You seem to be confused about what the keystore and the truststore are. Unless you're planning to use client-certificate authentication, you can ignore the trust store settings on the server. You can used the default (null) as the second parameter of your SSLContext.init(...). Your "keystore (keystore)" is the information used by the local party (your server in this case), the "truststore (keystore)" is used to determine which remote party to trust.

The public key (or, to be precised, the certificate) you're going to present to the client is also in your keystore, associated with your private key, not in the truststore.

EDIT:

Exception in thread "main" java.lang.NoSuchMethodError: javax.net.ssl.SSLContext.setDefault(Ljavax/net/ssl/SSLContext;) at ...initialiseManager(499)

NoSuchMethodError:

Thrown if an application tries to call a specified method of a class (either static or instance), and that class no longer has a definition of that method.
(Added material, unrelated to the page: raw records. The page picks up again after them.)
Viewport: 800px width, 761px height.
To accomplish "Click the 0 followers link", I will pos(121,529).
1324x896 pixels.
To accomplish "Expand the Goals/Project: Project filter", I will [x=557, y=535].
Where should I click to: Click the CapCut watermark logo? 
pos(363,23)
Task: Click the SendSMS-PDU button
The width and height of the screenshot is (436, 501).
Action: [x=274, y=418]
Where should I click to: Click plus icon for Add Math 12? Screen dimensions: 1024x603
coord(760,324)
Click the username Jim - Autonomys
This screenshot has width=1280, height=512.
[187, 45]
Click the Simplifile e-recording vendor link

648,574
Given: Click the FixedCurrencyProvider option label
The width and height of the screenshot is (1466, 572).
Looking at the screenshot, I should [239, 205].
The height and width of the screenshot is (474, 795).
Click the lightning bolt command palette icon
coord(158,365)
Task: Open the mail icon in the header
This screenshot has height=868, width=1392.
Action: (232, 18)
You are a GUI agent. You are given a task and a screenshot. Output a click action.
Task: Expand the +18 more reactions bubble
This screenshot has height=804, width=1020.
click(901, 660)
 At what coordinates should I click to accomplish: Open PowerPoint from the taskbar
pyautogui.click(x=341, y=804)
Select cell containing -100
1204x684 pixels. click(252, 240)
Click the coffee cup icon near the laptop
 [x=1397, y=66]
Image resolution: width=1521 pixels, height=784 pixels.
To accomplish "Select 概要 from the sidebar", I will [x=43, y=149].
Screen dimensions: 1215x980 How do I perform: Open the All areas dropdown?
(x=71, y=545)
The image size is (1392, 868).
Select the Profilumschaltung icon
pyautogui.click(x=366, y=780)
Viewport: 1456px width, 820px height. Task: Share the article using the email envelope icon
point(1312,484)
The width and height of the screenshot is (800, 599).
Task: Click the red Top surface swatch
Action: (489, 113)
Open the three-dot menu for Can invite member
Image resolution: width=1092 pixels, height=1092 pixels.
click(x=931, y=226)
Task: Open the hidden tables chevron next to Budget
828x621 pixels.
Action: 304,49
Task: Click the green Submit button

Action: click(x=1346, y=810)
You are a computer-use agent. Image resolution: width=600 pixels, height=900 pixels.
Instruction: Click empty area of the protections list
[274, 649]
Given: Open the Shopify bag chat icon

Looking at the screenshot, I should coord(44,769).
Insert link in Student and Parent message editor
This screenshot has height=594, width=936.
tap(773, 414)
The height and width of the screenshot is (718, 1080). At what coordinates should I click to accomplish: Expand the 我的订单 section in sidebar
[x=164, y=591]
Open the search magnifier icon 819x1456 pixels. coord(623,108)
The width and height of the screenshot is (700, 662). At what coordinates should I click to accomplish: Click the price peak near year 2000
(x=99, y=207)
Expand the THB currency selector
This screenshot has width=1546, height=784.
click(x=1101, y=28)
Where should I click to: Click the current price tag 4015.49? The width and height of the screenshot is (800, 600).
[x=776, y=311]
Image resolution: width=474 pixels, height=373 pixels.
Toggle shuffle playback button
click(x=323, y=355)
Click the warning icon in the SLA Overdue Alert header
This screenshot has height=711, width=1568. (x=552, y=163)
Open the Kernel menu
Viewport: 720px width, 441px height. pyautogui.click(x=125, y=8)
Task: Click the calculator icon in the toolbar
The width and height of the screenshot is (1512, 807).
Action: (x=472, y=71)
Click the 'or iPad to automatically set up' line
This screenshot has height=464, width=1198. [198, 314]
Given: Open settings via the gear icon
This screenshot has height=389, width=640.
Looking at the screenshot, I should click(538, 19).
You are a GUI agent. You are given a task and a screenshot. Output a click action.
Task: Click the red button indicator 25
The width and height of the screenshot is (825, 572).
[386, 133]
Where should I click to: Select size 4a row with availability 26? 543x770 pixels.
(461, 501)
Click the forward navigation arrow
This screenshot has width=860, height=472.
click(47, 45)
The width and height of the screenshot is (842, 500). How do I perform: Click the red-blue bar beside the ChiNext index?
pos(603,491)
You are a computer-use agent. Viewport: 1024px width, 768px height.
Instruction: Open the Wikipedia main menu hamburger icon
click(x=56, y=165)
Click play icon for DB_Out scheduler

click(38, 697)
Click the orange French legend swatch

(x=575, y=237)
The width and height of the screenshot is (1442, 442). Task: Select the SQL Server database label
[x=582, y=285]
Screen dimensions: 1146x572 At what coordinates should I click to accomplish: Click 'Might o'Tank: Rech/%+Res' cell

Normally, this error is caught by the compiler; this error can only occur at run time if the definition of a class has incompatibly changed.

This has nothing to do with your SSL settings. Not sure what you've done here, but it looks like you may be using code for Java 6 on a Java 5 JRE (Java 6 did not have a setDefault on SSLContext). More importantly, there's something wrong about the general way you seem to be using Java here.

javax.net.ssl.SSLException:

No available certificate or key corresponds to the SSL cipher suites which are enabled.

That could very well be explained by the fact you didn't seem to be using the SSLContexts you had initialised at all...

  • If you have two pairs of private keys/certificates in your keystore.

My answer here still stands. I'll try to make it a bit more explicit. I'm assuming here that one of your cert/private key is using alias1 and the other alias2. Find out using keyool -list if you're not sure. It's up to you to choose and set them up.

// Load the key store: change store type if needed
KeyStore ks = KeyStore.getInstance(KeyStore.getDefaultType());
FileInputStream fis = new FileInputStream("/path/to/keystore");
try {
    ks.load(fis, keystorePassword);
} finally {
    if (fis != null) { fis.close(); }
}

// Get the default Key Manager
KeyManagerFactory kmf = KeyManagerFactory.getInstance(
   KeyManagerFactory.getDefaultAlgorithm());
kmf.init(ks, keyPassword);

final X509KeyManager origKm = (X509KeyManager)kmf.getKeyManagers()[0];
X509KeyManager km = new X509KeyManager() {
    public String chooseServerAlias(String keyType, 
                                    Principal[] issuers, Socket socket) {
        InetAddress remoteAddress = socket.getInetAddress();
        if (/* remoteAddress has some conditions you need to define yourself */ {
            return "alias1";
        } else {
            return "alias2";
        }
    }

    public String chooseClientAlias(String[] keyType, 
                                    Principal[] issuers, Socket socket) {
       // Delegate this other methods to origKm.
        origKm.chooseClientAlias(keyType, issuers, socket);
    }

    // Delegate this other methods to origKm, in the same way as 
    // it was done for chooseClientAlias.
}

SSLContext sslContext = SSLContext.getInstance("TLS");
sslContext.init(new KeyManager[] { km }, null, null);

SSLSocketFactory sslSocketFactory = sslContext.getSSLSocketFactory();
  • If you really want two distinct keystores.

Do the same and, on top of this, in getCertificateChain(String alias), choose which of the two keystores to use depending on the alias, and use it to get the certificate chain. Same thing for getPrivateKey(...).

The simples way would be to put everything in one key store - all keys and all trust certificates. That would eliminate your problem.